Prior to being acquired by Bayer, Monsanto was aggressively fighting the claims, maintaining that glyphosate contained in the widely used weedkiller is safe. However, shortly after Bayer took over, Monsanto was hit with a $289 million verdict verdict in the first Roundup claim to go before a jury, involving a case brought by former California school groundskeeper dying from non-Hodgkins lymphoma.
The verdict included $250 million in punitive damages designed to punish Monsanto for withholding information about the potential Roundup risks and making misleading statements to consumers.
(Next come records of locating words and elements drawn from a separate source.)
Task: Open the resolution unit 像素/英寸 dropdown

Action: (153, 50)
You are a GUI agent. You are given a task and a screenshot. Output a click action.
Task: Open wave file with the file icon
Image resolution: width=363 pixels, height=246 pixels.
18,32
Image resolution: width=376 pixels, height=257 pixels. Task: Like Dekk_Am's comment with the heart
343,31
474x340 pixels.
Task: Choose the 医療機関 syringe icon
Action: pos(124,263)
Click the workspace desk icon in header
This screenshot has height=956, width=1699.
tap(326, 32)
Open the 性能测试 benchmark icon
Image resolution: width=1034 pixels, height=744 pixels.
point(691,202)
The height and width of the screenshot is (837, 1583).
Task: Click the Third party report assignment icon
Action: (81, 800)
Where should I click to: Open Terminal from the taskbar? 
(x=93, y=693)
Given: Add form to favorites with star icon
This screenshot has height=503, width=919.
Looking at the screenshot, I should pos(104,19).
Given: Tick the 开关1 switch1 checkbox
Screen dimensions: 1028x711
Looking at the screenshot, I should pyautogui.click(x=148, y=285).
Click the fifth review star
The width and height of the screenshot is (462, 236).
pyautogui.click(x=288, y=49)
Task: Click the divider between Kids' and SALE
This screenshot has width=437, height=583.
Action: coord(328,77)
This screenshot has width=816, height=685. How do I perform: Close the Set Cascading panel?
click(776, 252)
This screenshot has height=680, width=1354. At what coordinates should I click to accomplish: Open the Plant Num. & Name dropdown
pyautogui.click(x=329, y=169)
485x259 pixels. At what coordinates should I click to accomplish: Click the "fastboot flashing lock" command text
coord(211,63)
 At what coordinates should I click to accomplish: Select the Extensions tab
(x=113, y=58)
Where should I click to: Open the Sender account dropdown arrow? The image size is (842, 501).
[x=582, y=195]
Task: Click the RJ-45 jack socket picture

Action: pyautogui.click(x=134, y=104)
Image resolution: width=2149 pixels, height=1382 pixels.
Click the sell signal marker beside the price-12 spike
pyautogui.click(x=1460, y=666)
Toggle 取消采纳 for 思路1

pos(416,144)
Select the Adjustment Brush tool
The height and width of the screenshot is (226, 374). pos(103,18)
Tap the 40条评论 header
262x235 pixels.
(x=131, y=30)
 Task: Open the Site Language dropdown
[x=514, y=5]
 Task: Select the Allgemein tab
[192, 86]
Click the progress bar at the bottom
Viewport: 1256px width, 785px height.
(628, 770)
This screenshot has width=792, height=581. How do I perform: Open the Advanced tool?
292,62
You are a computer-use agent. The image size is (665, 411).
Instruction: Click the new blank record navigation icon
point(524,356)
While the trial judge subsequently reduced the amount of the punitive damages to $39 million, the full amount of compensatory damages was upheld, resulting in a final award of about $78 million.
Although the findings in this early trial are not binding in other cases, it has been viewed as a “bellwether” for how other juries will respond to similar evidence and testimony that is likely to be repeated throughout the litigation.
Monsanto’s egregious behavior has been at the center of the cases, including a series of internal memos and emails known as the “Monsanto Papers,” which suggest that the company has known the herbicide might be dangerous, and engaged in a global campaign to influence studies and regulators.
Bayer has decided to get rid of the Monsanto name as part of the acquisition, but reports suggest that the company is not planning to negotiate potential Roundup settlements.
A series of additional Roundup trial are scheduled in courts nationwide over the next year. The first federal case is set to begin in February 2019, with individual state court claims set for trial in Missouri in February, April, June and September 2019. In addition, a multi-plaintiff trial involving 15 different individuals diagnosed with non-Hodgkins lymphoma from Roundup is expected to go before a St. Louis jury in October 2019, and another California trial may be scheduled for early next year, involving a husband and wife both dying from cancer following exposure to the Monsanto weedkiller.
Although many of the plaintiffs are sick and dying, the company indicates that it will continue to litigate the cases.